== Records to use ==
☆ ☆ ☆ ☆

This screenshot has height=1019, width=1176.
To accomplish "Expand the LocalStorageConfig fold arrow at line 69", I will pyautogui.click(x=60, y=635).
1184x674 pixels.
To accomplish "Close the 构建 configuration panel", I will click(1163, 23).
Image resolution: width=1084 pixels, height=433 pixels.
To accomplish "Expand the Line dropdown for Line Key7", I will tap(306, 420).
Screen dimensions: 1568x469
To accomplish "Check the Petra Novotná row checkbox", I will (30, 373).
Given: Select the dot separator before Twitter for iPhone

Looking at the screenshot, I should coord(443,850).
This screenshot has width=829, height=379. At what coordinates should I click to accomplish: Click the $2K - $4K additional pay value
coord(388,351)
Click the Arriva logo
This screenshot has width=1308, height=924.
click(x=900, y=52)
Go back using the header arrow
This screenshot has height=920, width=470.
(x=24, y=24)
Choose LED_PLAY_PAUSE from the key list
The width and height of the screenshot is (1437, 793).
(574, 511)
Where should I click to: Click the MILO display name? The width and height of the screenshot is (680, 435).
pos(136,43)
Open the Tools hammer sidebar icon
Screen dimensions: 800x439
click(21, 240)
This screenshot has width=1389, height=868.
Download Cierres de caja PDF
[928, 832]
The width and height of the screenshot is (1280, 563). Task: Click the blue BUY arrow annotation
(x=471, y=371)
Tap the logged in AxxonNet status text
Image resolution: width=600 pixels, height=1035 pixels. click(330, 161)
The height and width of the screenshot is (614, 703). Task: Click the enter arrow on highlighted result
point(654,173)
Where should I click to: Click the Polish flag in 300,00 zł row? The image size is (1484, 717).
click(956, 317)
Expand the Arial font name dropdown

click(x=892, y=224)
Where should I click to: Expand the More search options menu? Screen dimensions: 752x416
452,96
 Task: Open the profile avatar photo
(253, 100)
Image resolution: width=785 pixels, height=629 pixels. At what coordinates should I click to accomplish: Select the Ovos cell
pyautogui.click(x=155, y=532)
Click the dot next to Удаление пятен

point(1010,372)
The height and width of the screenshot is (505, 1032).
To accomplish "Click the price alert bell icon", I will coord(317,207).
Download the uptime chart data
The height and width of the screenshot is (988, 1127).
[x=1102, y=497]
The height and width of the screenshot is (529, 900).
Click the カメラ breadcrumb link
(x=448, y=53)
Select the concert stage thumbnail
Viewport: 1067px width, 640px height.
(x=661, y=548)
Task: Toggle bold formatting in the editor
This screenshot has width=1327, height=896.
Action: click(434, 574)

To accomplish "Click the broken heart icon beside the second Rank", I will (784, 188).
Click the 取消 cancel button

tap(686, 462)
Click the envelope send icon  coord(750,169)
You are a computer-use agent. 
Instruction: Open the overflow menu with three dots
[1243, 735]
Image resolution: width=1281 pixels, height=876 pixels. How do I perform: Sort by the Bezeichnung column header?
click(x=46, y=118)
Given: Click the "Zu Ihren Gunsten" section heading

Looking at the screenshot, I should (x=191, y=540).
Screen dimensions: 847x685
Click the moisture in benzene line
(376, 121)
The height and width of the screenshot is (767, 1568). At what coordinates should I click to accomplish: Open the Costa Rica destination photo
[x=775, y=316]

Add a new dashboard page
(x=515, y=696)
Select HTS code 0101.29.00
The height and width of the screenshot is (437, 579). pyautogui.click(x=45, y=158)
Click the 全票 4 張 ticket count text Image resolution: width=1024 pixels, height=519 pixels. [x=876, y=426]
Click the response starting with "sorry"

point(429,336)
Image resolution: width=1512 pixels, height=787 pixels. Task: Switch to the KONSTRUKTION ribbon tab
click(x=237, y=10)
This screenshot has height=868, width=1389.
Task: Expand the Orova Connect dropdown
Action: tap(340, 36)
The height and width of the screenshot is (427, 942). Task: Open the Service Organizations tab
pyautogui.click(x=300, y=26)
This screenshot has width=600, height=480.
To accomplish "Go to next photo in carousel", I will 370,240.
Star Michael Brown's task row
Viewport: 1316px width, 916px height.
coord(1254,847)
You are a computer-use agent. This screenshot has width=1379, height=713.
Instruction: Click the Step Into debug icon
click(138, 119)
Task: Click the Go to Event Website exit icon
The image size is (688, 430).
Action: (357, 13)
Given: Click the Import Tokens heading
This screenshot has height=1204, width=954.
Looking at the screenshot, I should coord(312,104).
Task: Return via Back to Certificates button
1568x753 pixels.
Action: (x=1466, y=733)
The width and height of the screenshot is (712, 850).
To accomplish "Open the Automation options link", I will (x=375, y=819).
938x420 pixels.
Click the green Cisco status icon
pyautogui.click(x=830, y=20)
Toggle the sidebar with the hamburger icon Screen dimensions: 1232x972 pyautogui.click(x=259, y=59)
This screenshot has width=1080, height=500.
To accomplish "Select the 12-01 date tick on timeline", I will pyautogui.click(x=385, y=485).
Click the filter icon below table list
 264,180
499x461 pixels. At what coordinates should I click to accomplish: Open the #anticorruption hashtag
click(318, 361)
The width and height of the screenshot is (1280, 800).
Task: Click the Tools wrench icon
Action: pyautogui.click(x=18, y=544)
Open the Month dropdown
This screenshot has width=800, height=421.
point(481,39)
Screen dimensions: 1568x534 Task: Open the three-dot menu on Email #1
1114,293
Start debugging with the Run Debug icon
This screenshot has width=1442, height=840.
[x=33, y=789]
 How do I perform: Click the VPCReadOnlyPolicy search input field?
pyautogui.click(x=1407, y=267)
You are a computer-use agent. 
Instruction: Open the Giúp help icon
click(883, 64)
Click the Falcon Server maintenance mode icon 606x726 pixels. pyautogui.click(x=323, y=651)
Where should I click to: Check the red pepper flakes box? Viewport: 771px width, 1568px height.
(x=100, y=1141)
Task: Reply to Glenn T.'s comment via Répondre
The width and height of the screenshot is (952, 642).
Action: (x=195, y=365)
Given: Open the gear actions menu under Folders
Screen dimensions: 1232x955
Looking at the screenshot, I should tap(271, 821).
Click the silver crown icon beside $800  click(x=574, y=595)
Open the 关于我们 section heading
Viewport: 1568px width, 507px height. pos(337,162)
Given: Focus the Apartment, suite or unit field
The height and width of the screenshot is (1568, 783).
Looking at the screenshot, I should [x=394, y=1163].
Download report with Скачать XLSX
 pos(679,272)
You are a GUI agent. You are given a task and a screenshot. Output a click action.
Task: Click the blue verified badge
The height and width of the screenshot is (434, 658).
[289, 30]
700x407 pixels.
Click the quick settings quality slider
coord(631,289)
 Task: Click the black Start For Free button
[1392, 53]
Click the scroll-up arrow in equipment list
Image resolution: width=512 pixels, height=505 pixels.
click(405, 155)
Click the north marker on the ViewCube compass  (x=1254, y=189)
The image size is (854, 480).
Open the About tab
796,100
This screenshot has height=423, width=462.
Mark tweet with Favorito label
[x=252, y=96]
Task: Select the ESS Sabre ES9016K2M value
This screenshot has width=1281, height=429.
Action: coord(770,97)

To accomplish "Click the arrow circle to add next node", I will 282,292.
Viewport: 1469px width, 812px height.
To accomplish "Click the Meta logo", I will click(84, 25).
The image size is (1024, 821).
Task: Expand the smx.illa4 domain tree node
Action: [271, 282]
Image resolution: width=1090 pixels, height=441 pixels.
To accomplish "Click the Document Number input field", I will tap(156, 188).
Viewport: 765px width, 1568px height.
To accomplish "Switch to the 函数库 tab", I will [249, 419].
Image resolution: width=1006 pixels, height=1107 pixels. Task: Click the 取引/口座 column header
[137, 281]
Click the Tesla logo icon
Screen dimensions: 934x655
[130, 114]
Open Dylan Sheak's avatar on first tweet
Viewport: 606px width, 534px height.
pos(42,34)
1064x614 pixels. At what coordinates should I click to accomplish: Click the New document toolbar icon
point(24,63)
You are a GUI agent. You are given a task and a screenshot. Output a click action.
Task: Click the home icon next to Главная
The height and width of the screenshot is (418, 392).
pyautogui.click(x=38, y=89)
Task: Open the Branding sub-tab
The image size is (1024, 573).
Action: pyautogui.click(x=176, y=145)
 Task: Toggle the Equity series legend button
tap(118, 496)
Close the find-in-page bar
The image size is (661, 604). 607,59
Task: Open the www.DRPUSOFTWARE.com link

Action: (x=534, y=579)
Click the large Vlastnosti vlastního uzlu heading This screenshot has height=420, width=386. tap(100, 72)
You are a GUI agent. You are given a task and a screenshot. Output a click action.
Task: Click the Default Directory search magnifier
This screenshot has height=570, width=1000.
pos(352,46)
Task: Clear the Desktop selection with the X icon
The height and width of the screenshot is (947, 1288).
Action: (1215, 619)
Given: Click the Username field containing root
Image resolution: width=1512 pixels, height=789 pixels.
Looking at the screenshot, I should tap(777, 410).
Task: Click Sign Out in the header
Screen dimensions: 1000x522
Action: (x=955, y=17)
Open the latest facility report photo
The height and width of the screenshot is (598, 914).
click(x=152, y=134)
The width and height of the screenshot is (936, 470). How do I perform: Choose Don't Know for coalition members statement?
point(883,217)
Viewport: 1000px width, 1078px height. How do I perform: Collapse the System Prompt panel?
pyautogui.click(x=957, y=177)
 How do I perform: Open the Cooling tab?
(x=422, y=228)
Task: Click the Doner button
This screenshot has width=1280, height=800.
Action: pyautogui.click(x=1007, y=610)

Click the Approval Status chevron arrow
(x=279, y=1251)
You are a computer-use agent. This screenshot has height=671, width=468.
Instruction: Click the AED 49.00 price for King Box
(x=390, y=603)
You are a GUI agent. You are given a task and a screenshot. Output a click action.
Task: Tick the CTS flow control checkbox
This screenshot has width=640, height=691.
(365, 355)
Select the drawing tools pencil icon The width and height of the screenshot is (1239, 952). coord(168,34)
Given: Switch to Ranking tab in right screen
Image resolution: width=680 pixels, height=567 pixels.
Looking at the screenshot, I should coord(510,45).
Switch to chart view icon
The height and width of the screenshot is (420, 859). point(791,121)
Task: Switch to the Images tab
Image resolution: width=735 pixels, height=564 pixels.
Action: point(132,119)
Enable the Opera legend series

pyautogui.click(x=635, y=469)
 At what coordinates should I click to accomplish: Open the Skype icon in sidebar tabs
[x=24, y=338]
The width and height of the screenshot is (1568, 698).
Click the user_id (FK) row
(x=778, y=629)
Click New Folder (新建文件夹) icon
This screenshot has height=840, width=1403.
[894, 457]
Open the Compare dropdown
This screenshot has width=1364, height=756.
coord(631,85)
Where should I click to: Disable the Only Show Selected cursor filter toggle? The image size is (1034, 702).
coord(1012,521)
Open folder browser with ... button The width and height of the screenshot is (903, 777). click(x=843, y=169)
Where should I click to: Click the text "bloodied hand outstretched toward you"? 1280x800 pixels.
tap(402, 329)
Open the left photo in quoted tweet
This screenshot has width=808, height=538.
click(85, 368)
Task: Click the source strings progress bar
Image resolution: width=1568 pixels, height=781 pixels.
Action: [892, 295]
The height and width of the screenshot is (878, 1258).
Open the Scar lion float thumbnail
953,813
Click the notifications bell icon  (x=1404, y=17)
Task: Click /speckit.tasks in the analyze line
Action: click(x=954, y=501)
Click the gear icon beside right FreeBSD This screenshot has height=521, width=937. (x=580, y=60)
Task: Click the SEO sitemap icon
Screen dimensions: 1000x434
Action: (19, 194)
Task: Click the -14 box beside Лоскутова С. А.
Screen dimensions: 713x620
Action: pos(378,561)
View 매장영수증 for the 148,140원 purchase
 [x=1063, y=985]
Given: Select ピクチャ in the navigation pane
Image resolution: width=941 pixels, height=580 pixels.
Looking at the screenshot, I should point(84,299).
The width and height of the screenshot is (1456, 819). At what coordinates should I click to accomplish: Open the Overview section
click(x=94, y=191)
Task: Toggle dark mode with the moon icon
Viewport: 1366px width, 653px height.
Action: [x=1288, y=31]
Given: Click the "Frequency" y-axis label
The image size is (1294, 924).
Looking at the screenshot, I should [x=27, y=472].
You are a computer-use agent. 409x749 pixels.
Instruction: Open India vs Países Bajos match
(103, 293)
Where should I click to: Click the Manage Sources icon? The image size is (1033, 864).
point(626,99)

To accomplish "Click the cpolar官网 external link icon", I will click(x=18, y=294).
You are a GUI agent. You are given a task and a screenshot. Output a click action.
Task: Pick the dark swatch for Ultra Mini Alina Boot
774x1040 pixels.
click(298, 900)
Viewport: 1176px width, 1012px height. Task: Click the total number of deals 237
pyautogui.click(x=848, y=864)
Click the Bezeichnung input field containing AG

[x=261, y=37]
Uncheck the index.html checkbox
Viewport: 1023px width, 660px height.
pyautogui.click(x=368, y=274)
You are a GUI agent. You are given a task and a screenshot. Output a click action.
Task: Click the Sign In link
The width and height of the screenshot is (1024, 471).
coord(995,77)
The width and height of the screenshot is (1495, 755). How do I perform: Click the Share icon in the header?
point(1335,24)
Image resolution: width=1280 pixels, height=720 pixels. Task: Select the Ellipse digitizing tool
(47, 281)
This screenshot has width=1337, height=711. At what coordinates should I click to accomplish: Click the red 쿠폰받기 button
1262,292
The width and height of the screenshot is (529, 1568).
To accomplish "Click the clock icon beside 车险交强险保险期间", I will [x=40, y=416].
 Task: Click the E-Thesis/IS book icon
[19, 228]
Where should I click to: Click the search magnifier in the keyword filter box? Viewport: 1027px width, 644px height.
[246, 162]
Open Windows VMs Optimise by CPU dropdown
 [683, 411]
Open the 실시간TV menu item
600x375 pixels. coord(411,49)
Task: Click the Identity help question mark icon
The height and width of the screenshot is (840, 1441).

☆ ☆ ☆ ☆

== Problem ==
From the first line of the records above to the line that contains "Image resolution: width=1084", quote each line exactly.

== Answer section ==
This screenshot has height=1019, width=1176.
To accomplish "Expand the LocalStorageConfig fold arrow at line 69", I will pyautogui.click(x=60, y=635).
1184x674 pixels.
To accomplish "Close the 构建 configuration panel", I will click(1163, 23).
Image resolution: width=1084 pixels, height=433 pixels.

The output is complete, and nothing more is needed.